** PASSAGE PROVIDED follows **

University Challenged

In a cross between “Question Time” and “University Challenge” a panel of academics chaired by ubiquitous quizmaster Bamber Gascoigne will respond to the audience’s questions on life, the universe and everything!

The Chair:

Bamber Gascoigne is best known as the quizmaster for twenty-five years of University Challenge, which he hosted from its launch in 1962. But the central part of his professional life has been as an author of books and television documentaries.

He has published three novels and several children’s books, illustrated by his wife, Christina, but most of his books have been on widely ranging historical subjects. A particular interest has been the history of prints, resulting in Milestones in Colour Printing and How to Identify Prints, now a standard textbook in colleges and museums. His Encyclopaedia of Britain covers all the best-known aspects of British history and culture.

Since 1994 he has been writing a digital history of the world for the internet. It went online in 2001 as www.historyworld.net and in 2002 won the New Statesman New Media award as Britain’s best educational website. In 2007 he launched a related site, at www.timesearch.info, using timelines as a way of searching the internet.

The Panel:

Dr Shahidha Bari, English Department, Queen Mary University of London.

Shahidha Bari works in the fields of literature, philosophy and politics, with special interests in the Romantic period and the ideas of ethical subjectivity that emerge from it.  Her current research examines the idea of interiority that emerges from Romantic writing, and specifically considers the legacy of the Romantic engagement with Islam and the East, through an exploration of early English translations of the Arabian Nights, nineteenth-century Islamic art and the British literature of Romantic Orientalism. Her first book, Keats and Philosophy explored the range of Keats’s poetic mediations on friendship, mortality, nature, travel and war.

She writes about architecture and modern art, is a co-founder of the intellectual salon, How to Live and is one of ten AHRC BBC Radio 3 ‘New Generation Thinkers’ selected in 2011.

Dr David Berman, Queen Mary University of London.

David Berman is a theoretical physicist from Queen Mary, University of London. His physics education was in Manchester, Brussels, Durham and CERN. He has worked as a researcher at the Universities of Utrecht, Jerusalem and Cambridge where he was a fellow of Clare Hall. His speciality is M-theory, the frontier of unification in fundamental physics. In recent years he has also been involved with a variety of projects with artists where the extraordinary conceptual leaps in theoretical physics are brought into the artist realm. His current research is on extending and generalising the ideas of general relativity to reformulate string theory.

** End of PASSAGE PROVIDED **
** GIVEN INFORMATION follows **

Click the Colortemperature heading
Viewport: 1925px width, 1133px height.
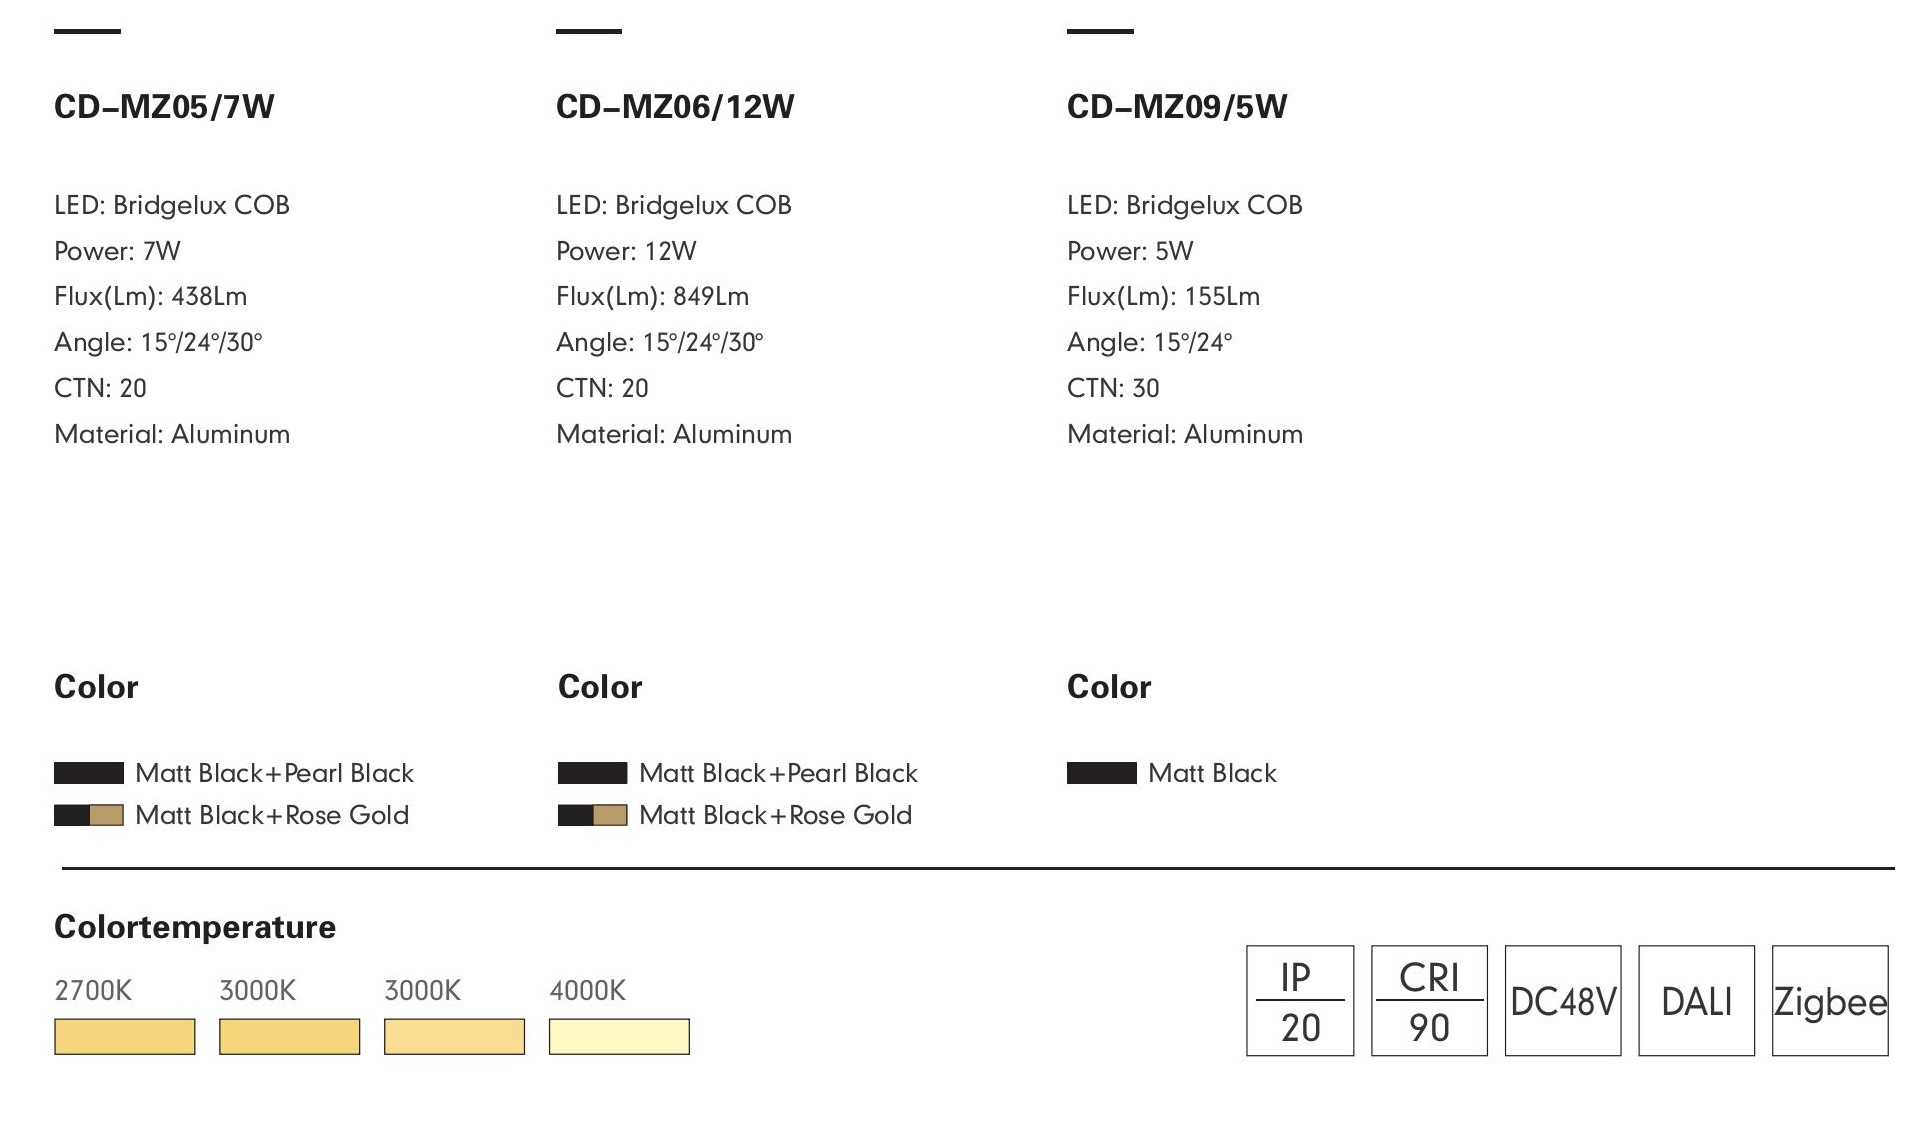(195, 927)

** End of GIVEN INFORMATION **

REQUIREMENT 1: Rewrite the paragraph of the University Challenged page that begins "Since 1994 he has been writing" as a short bulleted list that keeps its main facts.
REQUIREMENT 2: Write out everything in the University Challenged page from "He has published" down to "Department, Queen Mary University of London.", word for word.

YOUR RESPONSE 1:
- Since 1994: Bamber Gascoigne has been writing a digital history of the world for the internet.
- 2001: It went online as www.historyworld.net.
- 2002: It won the New Statesman New Media award as Britain's best educational website.
- 2007: He launched a related site, www.timesearch.info, which uses timelines to search the internet.

YOUR RESPONSE 2:
He has published three novels and several children’s books, illustrated by his wife, Christina, but most of his books have been on widely ranging historical subjects. A particular interest has been the history of prints, resulting in Milestones in Colour Printing and How to Identify Prints, now a standard textbook in colleges and museums. His Encyclopaedia of Britain covers all the best-known aspects of British history and culture.

Since 1994 he has been writing a digital history of the world for the internet. It went online in 2001 as www.historyworld.net and in 2002 won the New Statesman New Media award as Britain’s best educational website. In 2007 he launched a related site, at www.timesearch.info, using timelines as a way of searching the internet.

The Panel:

Dr Shahidha Bari, English Department, Queen Mary University of London.